# Problem statement:
Only the lines from the one containing "The width and height of the screenshot is (600, 383)." through the end of the records should be retyped, exactly and including both ends; pictures stay out.

# Data:
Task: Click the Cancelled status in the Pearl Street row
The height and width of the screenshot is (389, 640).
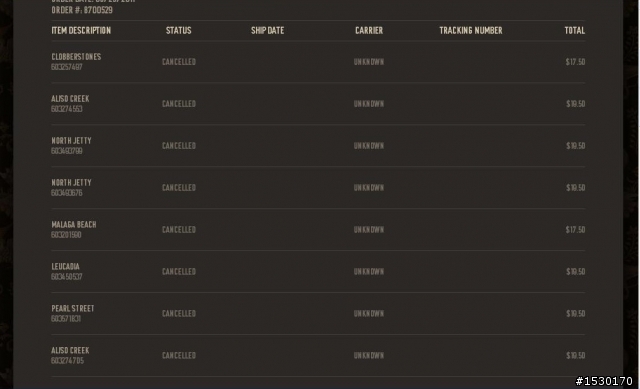Action: pos(179,313)
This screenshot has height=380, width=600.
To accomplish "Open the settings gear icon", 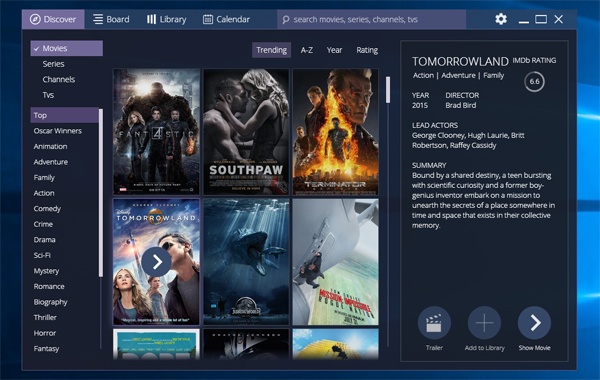I will click(x=501, y=19).
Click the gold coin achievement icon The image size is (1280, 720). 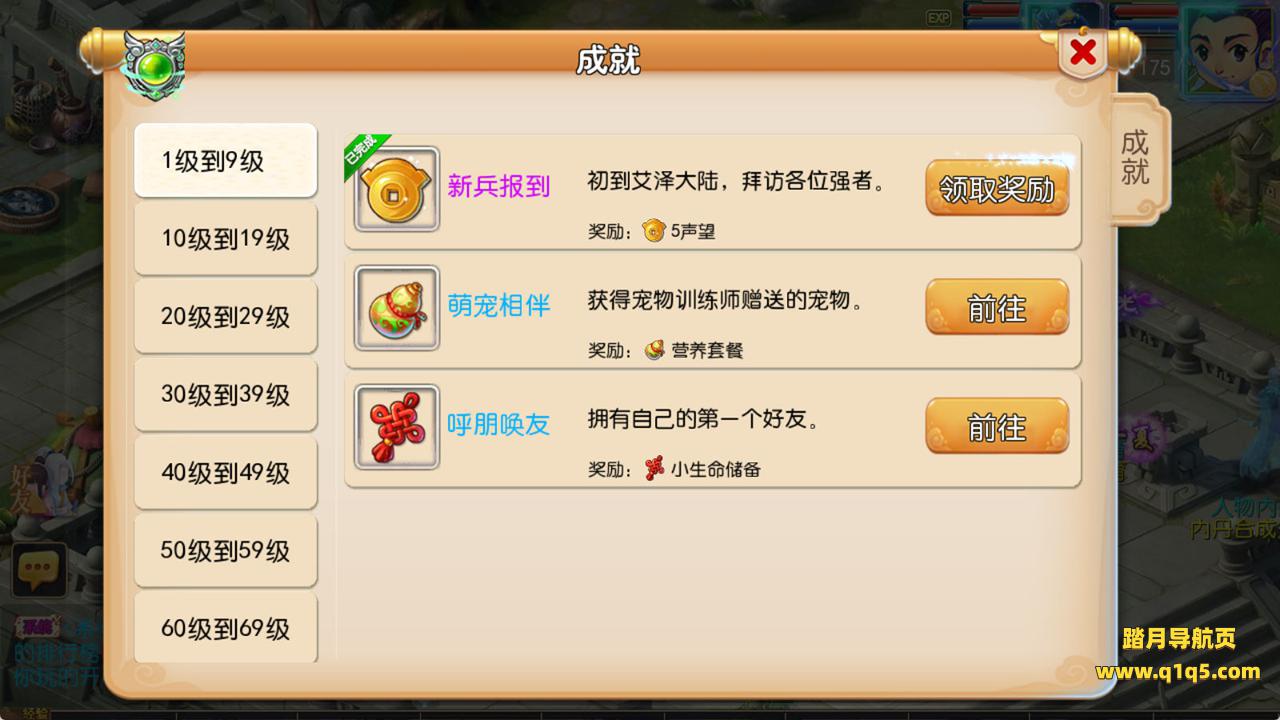click(397, 189)
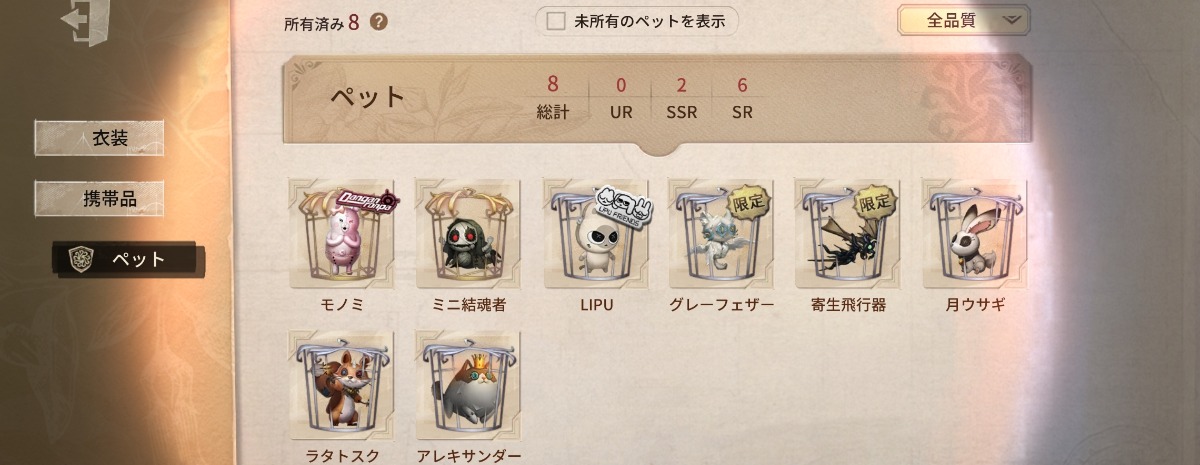
Task: Open the help question mark icon
Action: [x=378, y=22]
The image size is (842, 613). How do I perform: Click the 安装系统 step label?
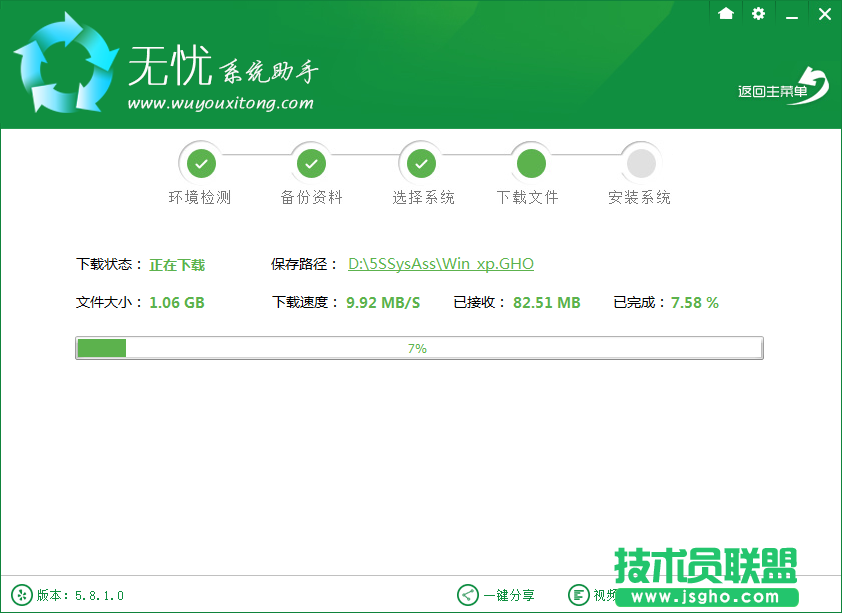coord(639,197)
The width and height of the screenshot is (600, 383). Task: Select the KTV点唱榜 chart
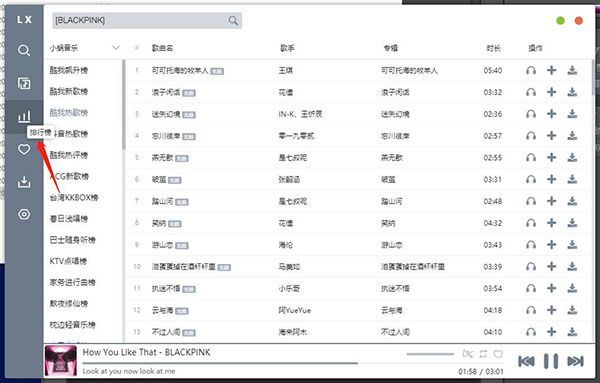pos(68,261)
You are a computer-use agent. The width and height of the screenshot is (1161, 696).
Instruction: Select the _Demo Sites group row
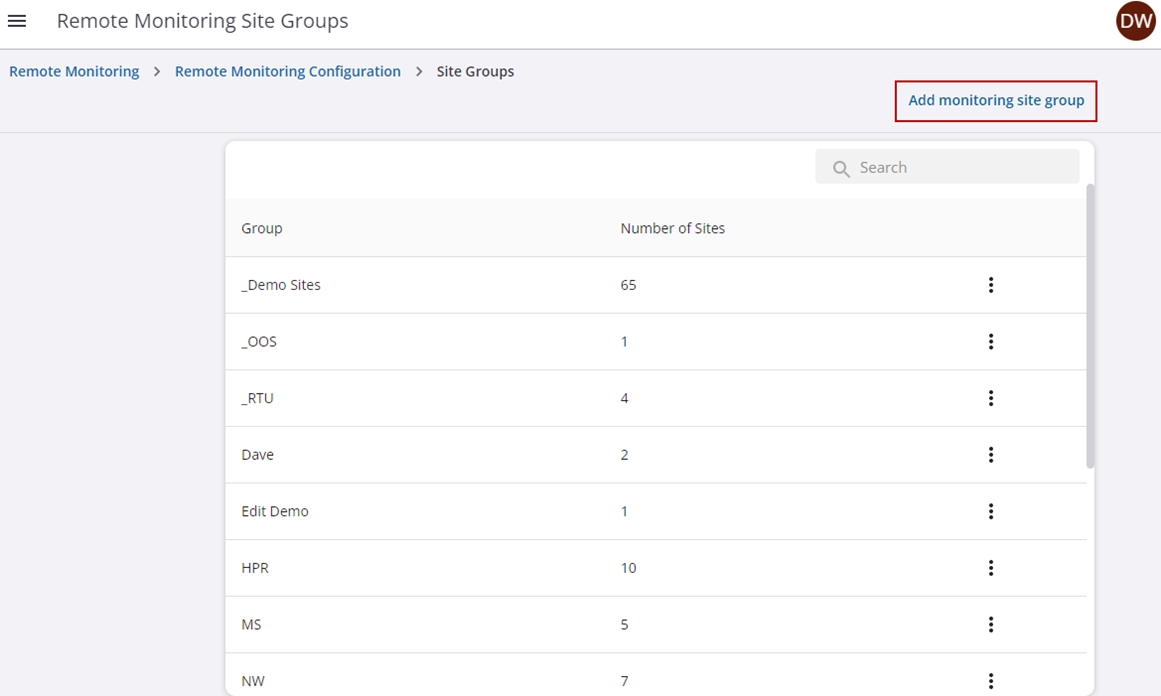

# Written answer:
The width and height of the screenshot is (600, 383). Task: Select the KTV点唱榜 chart
pos(68,261)
You are a computer-use agent. The width and height of the screenshot is (1161, 696).
Instruction: Select the _Demo Sites group row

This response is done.